[Saved entries]
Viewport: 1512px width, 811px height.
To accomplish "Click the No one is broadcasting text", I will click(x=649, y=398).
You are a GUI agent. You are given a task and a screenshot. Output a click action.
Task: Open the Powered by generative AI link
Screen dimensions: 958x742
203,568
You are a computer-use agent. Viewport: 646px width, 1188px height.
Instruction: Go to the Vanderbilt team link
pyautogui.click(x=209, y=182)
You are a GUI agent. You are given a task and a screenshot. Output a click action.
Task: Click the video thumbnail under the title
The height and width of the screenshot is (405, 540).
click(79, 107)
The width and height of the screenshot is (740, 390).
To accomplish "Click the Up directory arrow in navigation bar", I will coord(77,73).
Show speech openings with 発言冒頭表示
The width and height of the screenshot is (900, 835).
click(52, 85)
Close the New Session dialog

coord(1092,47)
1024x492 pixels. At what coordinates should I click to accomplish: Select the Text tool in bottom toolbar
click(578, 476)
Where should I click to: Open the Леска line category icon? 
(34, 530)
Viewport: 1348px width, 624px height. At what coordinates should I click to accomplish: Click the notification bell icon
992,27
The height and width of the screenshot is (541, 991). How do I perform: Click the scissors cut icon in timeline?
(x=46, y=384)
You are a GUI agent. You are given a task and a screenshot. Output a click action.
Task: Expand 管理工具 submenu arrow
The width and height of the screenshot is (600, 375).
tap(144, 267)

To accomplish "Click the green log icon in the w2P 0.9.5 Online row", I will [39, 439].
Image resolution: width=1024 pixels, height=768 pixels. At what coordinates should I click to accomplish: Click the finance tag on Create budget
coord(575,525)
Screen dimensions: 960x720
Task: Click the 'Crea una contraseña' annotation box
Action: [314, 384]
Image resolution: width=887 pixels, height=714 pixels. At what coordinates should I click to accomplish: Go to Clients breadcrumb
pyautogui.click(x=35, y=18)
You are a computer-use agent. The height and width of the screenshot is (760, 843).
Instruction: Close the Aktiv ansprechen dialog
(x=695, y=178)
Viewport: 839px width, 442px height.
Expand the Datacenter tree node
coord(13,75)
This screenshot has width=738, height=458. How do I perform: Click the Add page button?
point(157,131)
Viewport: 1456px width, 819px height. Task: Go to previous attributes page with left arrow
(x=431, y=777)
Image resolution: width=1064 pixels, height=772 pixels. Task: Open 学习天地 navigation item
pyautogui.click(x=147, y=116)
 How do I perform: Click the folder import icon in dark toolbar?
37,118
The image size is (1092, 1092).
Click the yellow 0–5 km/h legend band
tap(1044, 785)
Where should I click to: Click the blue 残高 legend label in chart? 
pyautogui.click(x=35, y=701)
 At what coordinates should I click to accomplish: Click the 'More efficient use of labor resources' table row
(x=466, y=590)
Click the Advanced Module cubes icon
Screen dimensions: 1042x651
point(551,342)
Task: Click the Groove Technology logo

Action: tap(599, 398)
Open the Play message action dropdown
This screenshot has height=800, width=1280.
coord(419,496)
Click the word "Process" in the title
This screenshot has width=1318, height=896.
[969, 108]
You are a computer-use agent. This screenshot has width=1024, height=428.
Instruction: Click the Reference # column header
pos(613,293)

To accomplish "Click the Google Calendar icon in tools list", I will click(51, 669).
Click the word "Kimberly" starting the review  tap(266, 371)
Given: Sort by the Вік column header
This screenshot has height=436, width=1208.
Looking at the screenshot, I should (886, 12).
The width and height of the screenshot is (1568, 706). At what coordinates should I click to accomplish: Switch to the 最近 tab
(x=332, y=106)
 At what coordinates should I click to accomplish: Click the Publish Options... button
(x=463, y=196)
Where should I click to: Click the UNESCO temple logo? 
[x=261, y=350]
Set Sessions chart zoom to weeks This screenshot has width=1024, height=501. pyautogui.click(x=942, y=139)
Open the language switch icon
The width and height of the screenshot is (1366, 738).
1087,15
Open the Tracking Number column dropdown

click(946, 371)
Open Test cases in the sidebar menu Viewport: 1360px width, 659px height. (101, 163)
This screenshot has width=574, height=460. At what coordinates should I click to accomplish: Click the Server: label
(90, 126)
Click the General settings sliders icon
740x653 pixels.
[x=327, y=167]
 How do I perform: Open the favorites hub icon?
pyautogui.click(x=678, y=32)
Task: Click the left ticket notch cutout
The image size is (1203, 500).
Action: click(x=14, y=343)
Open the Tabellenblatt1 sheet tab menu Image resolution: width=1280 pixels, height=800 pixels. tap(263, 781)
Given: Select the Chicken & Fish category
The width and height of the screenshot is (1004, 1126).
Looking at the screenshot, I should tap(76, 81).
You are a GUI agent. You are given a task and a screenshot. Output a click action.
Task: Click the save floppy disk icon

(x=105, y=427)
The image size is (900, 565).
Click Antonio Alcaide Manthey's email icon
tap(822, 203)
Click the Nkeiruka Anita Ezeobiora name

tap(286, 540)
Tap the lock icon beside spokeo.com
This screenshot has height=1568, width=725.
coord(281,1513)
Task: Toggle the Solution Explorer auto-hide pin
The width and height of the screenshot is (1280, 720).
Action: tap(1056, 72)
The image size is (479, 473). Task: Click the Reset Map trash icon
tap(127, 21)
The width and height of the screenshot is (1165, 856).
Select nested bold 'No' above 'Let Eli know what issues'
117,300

Work item =
Your output must contain exactly the lines from the one containing "Given: Select the Chicken & Fish category" to the final line of the data above, and no other text.

Output of the exercise =
Given: Select the Chicken & Fish category
The width and height of the screenshot is (1004, 1126).
Looking at the screenshot, I should tap(76, 81).
You are a GUI agent. You are given a task and a screenshot. Output a click action.
Task: Click the save floppy disk icon

(x=105, y=427)
The image size is (900, 565).
Click Antonio Alcaide Manthey's email icon
tap(822, 203)
Click the Nkeiruka Anita Ezeobiora name

tap(286, 540)
Tap the lock icon beside spokeo.com
This screenshot has height=1568, width=725.
coord(281,1513)
Task: Toggle the Solution Explorer auto-hide pin
The width and height of the screenshot is (1280, 720).
Action: tap(1056, 72)
The image size is (479, 473). Task: Click the Reset Map trash icon
tap(127, 21)
The width and height of the screenshot is (1165, 856).
Select nested bold 'No' above 'Let Eli know what issues'
117,300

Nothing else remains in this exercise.